I love how in depth this is, a recent rarity here. Great read. Do you know how much of this was recorded in NYC, specifically live at the Garrick?
Thank you! Sorry, but I don’t know the answer to your question.
It always pleases me when someone praises WOIIFTM, my favorite Zappa album to this day, and a masterpiece of musique concrete composition. In fact it is one large movement of an even larger composition extending to subsequent albums, not just a bunch of “really short songs,” as many have failed to grasp. I’m just thankful that some reviewers are still keeping Zappa alive…
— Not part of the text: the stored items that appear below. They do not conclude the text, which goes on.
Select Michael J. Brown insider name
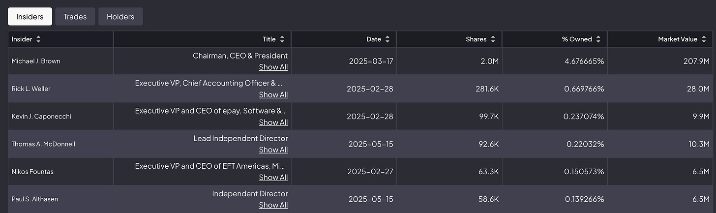point(36,61)
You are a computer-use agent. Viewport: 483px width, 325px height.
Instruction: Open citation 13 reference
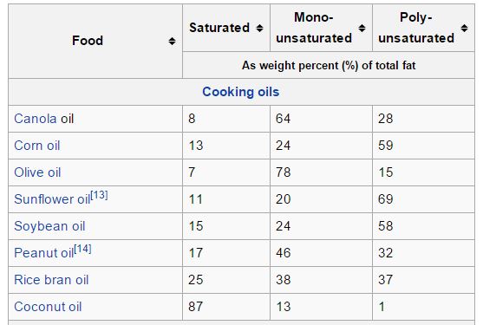[x=99, y=195]
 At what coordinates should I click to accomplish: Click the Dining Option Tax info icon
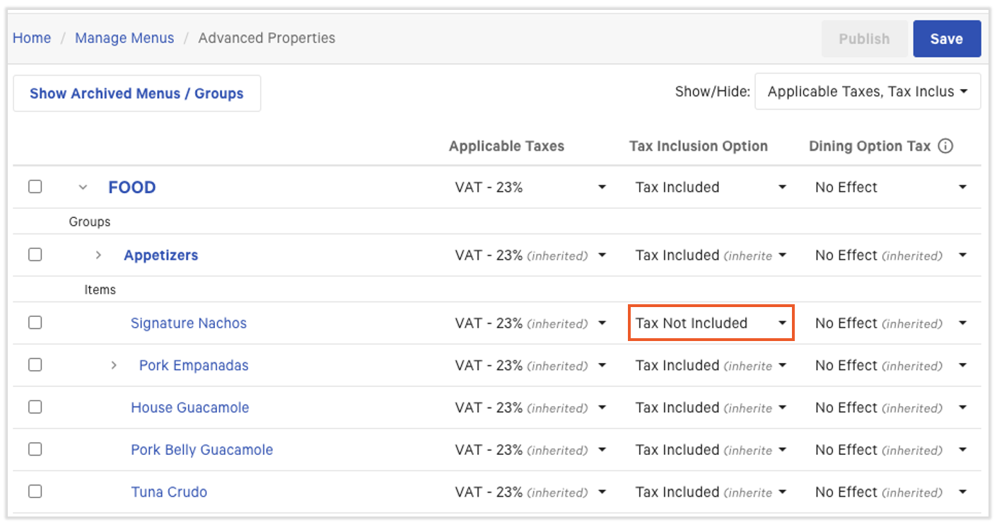click(945, 146)

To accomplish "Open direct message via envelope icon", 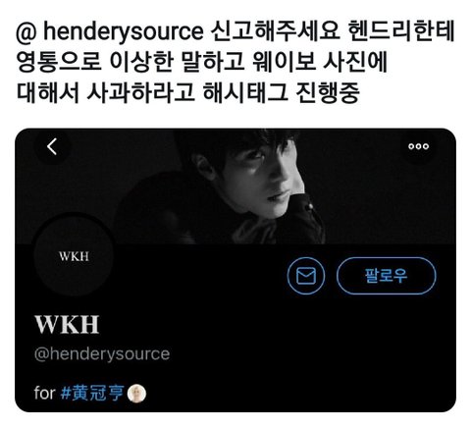I will pyautogui.click(x=306, y=276).
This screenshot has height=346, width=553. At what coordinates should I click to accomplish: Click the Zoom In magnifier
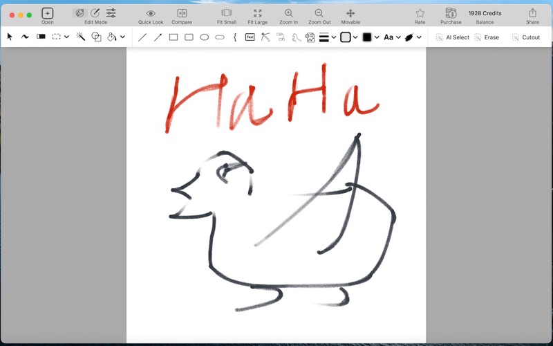click(x=289, y=13)
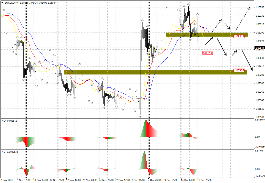This screenshot has width=265, height=183.
Task: Select the lower olive support zone rectangle
Action: (154, 72)
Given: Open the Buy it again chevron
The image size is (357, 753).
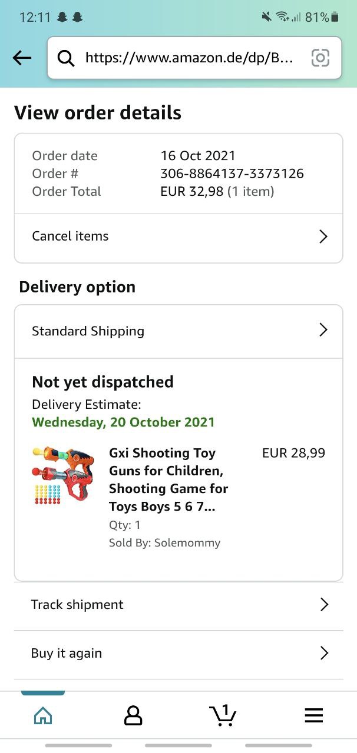Looking at the screenshot, I should pos(323,653).
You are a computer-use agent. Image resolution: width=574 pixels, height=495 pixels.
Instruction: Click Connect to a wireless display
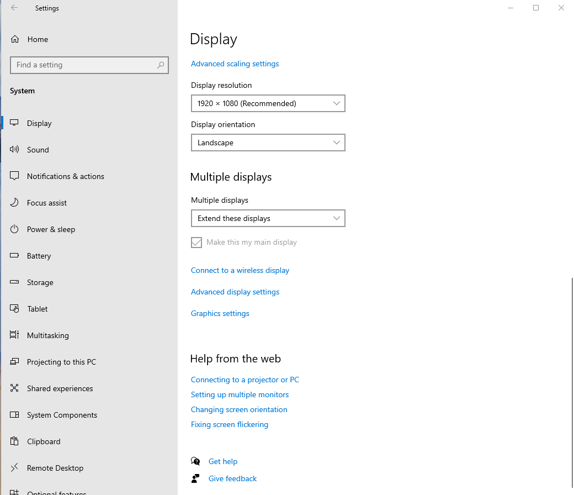pos(240,270)
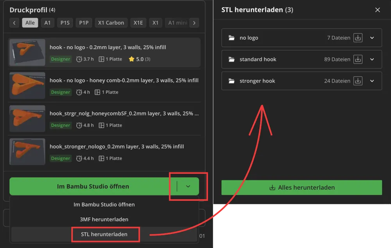
Task: Expand the 'stronger hook' folder chevron
Action: [x=372, y=81]
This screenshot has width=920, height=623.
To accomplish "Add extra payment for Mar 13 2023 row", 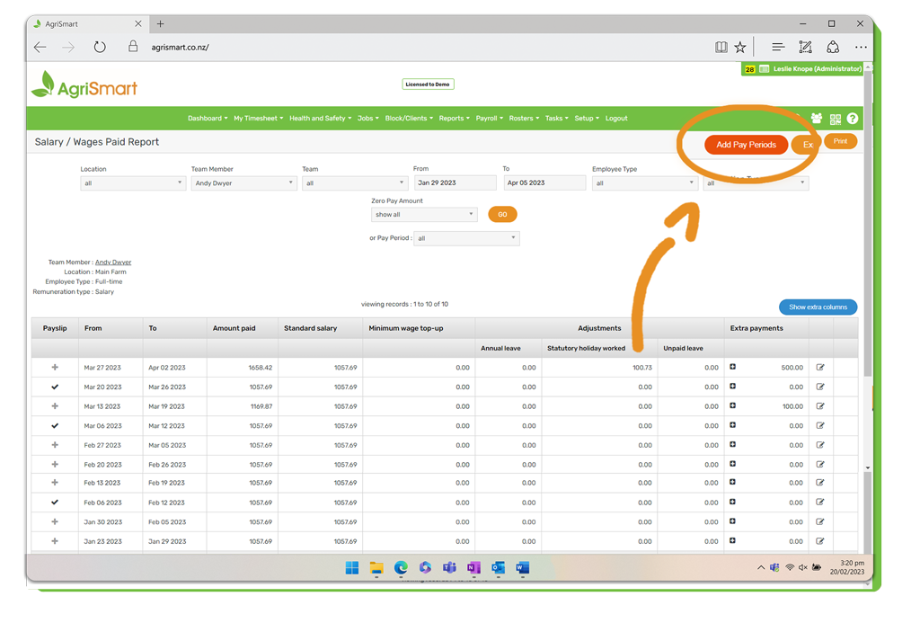I will (733, 406).
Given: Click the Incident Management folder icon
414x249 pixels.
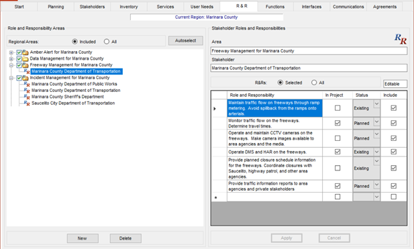Looking at the screenshot, I should pyautogui.click(x=25, y=78).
Great review! I can’t say this was my favorite Zappa album only because there were so many. He was a brilliant person and is greatly missed.
People ask me, “How come you’re still listening to sixties music?”
I reply, “Have you ever listened to We’re Only In It for the Money?”
Want to hear those censored parts ? Want to hear the less censored parts ? Ever wonder just how many variations are known of this record ( the list is kinda old though ) ? Here is a good start
http://www.lukpac.org/~handmade/patio/vinylvscds/money.html
In college in 1967 I was a Telecom major and needed to write, direct, act and produce a 15 minute audio project for my final grade. I used MOI’s song ‘watchin’ my tv’, as an intro. It was a newscast which ended with the US dropping a nuclear bomb on Viet Nam. I received an A+. Then one night a month later I received a phone call from the FBI. Someone at the UOP radio station used the tape as a ‘filler’ and broadcast it over the radio. The towns, of Stockton, Modesto, Sacramento and others heard this broadcast and literally flooded the police and Washington with panic calls. It was incredible.
Thirteen-year-old me bought FREAK OUT upon its original release in June 1966 and every official FRANK ZAPPA album thereafter. I hung out with FZ on three occasions during the 1970s. He was the biggest influence on me as a composer, just as JIM MORRISON was the biggest influence on me as a lyricist.